Vigilante students tackle skinheads

十一月 15, 2002

Students at Voronezh University in Russia have set up a vigilante unit to protect overseas students from racist attacks by local skinheads.

Muggings of students of non-European origin by local skinheads have reached endemic proportions.

Many of the victims are students from developing countries. They have taken advantage of Russia's newfound generosity with scholarships to go and study there only to be met with hostility.

Members of the protection unit patrol the vicinity of the halls of residence housing foreign students six nights a week from 7pm to 10pm.

City authorities seem happy to let them take over what should be the duty of the law-enforcement services. So far, however, City Hall has done no more than to express "serious concerns" about racial tensions in Voronezh, while the mayor has set up a commission of inquiry.

The targets of skinhead violence, the African students, are less complacent.

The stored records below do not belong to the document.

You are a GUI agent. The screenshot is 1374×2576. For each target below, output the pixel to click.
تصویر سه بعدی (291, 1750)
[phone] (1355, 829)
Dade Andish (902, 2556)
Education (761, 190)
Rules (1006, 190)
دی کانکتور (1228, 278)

Alberto Mendesh, chairman of the African student association at Voronezh, said that while the student association was grateful, 12 vigilantes were unable to protect all 1,000-plus foreign students in the city. Racial intolerance was a "developing threat" to Russia's security, he said.

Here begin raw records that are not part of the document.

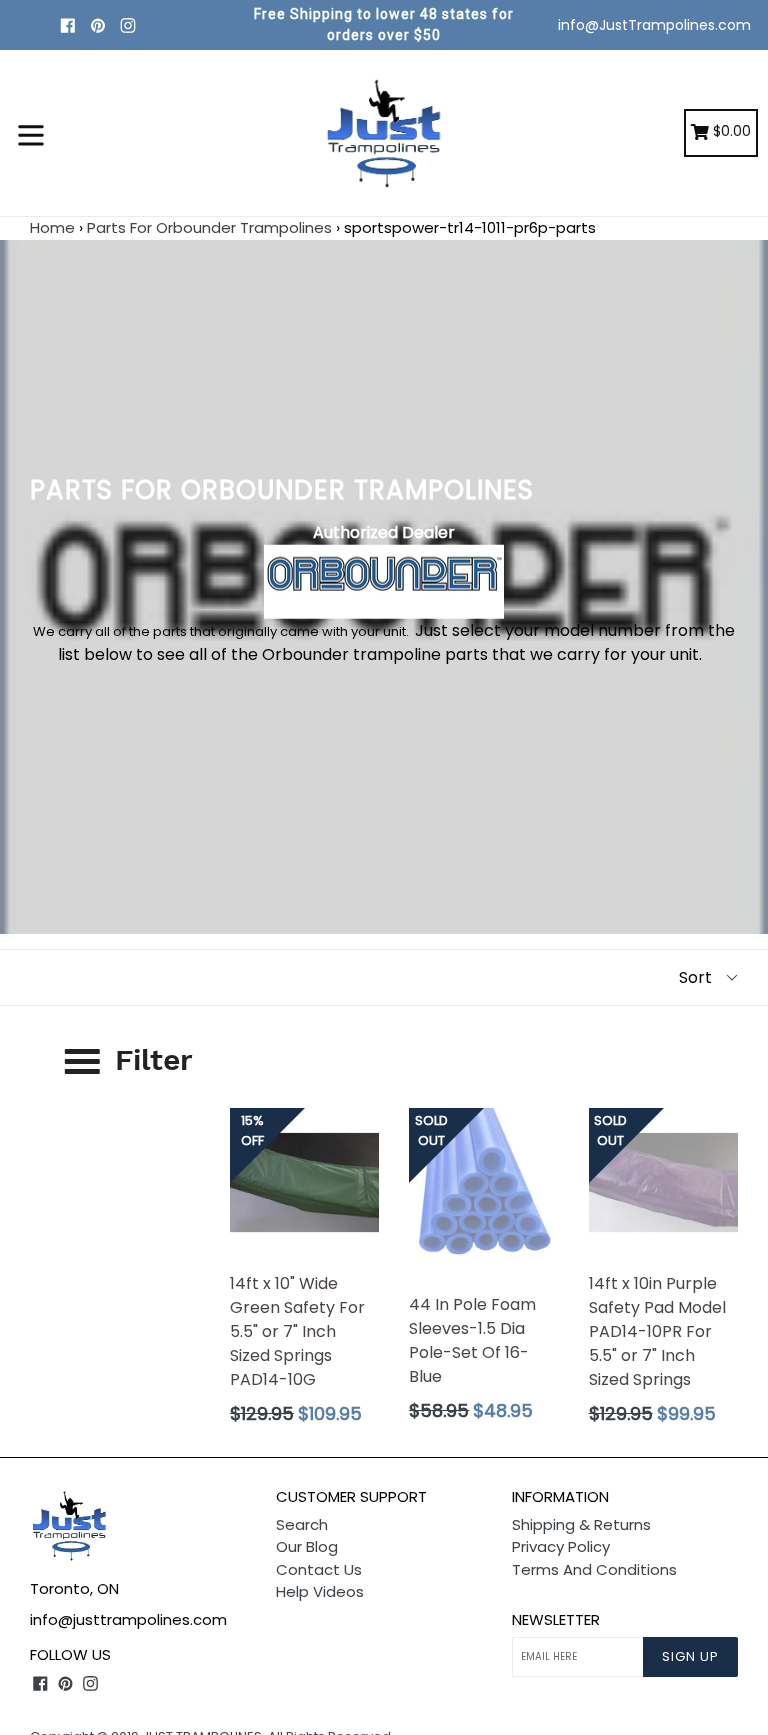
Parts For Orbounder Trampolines (209, 227)
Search (302, 1524)
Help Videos (320, 1591)
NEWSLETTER (556, 1620)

It was "high time the authorities began thinking that those people who do it should be made answerable to the law", he added.

As a first step, the Voronezh local police could set up checkpoints closer to student halls of residence, he said.

The situation in Voronezh - although acute - is not unique in Russia. In September 2002, eight of the 33 foreign students at Orel University decided to quit after racially motivated attacks.

In April, Asian and African embassies in Moscow received emails threatening that - to celebrate Adolf Hitler's birthday - Russian fascists would kill any foreigners they could find.

As a result of the threats, the interior ministry announced special measures to protect foreign students in Moscow, and some provincial universities sent their foreign students home.

An increase in the number of scholarships - aimed particularly at African students - was announced by prime minister Mikhail Kasyanov at the Sustainable Development Summit in Johannesburg in September.